Finalmente, se conoció el “Olivos-Gate”: en la quinta presidencial, en abril de 2020, cuando regía la “cuarentena dura” y la Nación iniciaba causas penales de a miles contra los ciudadanos a los que encontraba infringiendo el encierro (y estaba prohibido acompañar a los enfermos en sus últimos momentos, y despedirlos luego con un sepelio), se había celebrado el cumpleaños de la primera dama, Fabiola Yáñez. Con varios invitados. Sin barbijos ni distanciamiento social. Alberto Fernández incluido.

La suma de estos acontecimientos terminó haciendo que la palabra del poder perdiera toda autoridad. En el plano del Estado de Derecho, la diferencia entre ambos conceptos (a riesgo de reduccionismos) es que la autoridad es una fuente de poder. Si el monopolio de la fuerza le da al poder capacidad efectiva (es decir, la coerción), la autoridad le otorga la condición de genuino.

Luego de la sucesión de yerros y abusos en la gestión de la pandemia, al Gobierno le queda sólo la coerción para imponer sus disposiciones en esa materia. Y esa es también una fuente de enojo para la sociedad: los representantes se comportan como si hubieran abolido la igualdad ante la ley con respecto a sus representados. Lo de aislarse, privarse de los afectos, resentir el trabajo y hasta fundir un negocio durante la cuarentena más larga de la historia, era prácticamente un asunto de tontos, según la traducción en los hechos de la propia palabra presidencial. “A los idiotas les digo lo que hace mucho tiempo vengo diciendo: la Argentina de los vivos, que se zarpan y pasan sobre los bobos, ¡se terminó!”, había dicho el jefe de Estado.

Sísifo y Camus

Hay un tercer elemento que excede a representantes y representados: la dinámica de la enfermedad que azota al planeta. La pandemia fue declarada oficialmente en la Argentina en marzo de 2020. Al final de ese año de la primera ola ya estaban listas las vacunas y se iniciaron, a fines de diciembre, las campañas de inmunización. En 2021, sin embargo, arreció una segunda ola. Y antes de que terminara el año llegó la tercera. Cuando parece que va a terminar, el mal se manifiesta inacabable.
####
-- Conjunto de tareas --
1: ¿Cómo se traduce al inglés esta oración del fragmento de texto: "La suma de estos acontecimientos terminó haciendo que la palabra del poder perdiera toda autoridad."?
2: Según el fragmento de texto, ¿cuándo se iniciaron las campañas de inmunización?
3: ¿Concuerdan con el fragmento de texto las siguientes afirmaciones? Responda sí o no a cada una y cite las palabras del texto que lo deciden.
(a) El cumpleaños de Fabiola Yáñez se celebró en la quinta presidencial en abril de 2020.
(b) En la celebración, los invitados usaron barbijos.
(c) La pandemia fue declarada oficialmente en la Argentina en marzo de 2021.
####
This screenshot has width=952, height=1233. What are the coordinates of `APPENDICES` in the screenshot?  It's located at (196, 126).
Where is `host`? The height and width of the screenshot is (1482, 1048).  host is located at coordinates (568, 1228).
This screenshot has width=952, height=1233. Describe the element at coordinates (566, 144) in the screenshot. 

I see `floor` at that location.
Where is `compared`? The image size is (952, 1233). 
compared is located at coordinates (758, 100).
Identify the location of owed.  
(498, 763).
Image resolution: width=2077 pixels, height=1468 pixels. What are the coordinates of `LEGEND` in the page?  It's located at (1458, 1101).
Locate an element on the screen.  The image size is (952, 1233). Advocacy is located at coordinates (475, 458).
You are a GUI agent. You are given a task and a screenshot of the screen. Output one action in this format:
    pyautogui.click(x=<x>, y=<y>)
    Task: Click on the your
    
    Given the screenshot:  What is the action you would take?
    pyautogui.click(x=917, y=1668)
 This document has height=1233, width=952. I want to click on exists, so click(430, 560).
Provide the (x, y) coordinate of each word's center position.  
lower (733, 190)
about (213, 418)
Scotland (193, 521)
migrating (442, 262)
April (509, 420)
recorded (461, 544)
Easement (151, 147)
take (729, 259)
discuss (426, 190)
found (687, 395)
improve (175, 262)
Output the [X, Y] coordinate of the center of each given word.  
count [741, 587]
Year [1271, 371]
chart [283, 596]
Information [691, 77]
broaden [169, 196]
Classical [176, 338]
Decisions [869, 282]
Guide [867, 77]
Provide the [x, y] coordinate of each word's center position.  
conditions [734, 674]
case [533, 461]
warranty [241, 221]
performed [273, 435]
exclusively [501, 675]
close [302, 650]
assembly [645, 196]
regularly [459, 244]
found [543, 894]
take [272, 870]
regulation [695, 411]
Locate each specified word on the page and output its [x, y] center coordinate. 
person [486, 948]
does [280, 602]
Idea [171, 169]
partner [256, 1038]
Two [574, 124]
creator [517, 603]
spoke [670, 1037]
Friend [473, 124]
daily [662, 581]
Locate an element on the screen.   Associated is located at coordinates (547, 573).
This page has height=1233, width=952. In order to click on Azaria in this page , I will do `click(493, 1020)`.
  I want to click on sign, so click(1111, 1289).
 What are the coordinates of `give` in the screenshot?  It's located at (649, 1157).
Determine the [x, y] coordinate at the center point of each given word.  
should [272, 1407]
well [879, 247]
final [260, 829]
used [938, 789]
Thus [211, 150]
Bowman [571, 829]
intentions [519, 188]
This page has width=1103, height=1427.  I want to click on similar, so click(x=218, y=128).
####
-- Respuestas por ítem --
1: The sum of these events ended up causing the word of those in power to lose all authority.

2: A fines de diciembre de 2020.

3:
(a) Sí: "en la quinta presidencial, en abril de 2020".
(b) No: "Sin barbijos ni distanciamiento social."
(c) No: "La pandemia fue declarada oficialmente en la Argentina en marzo de 2020."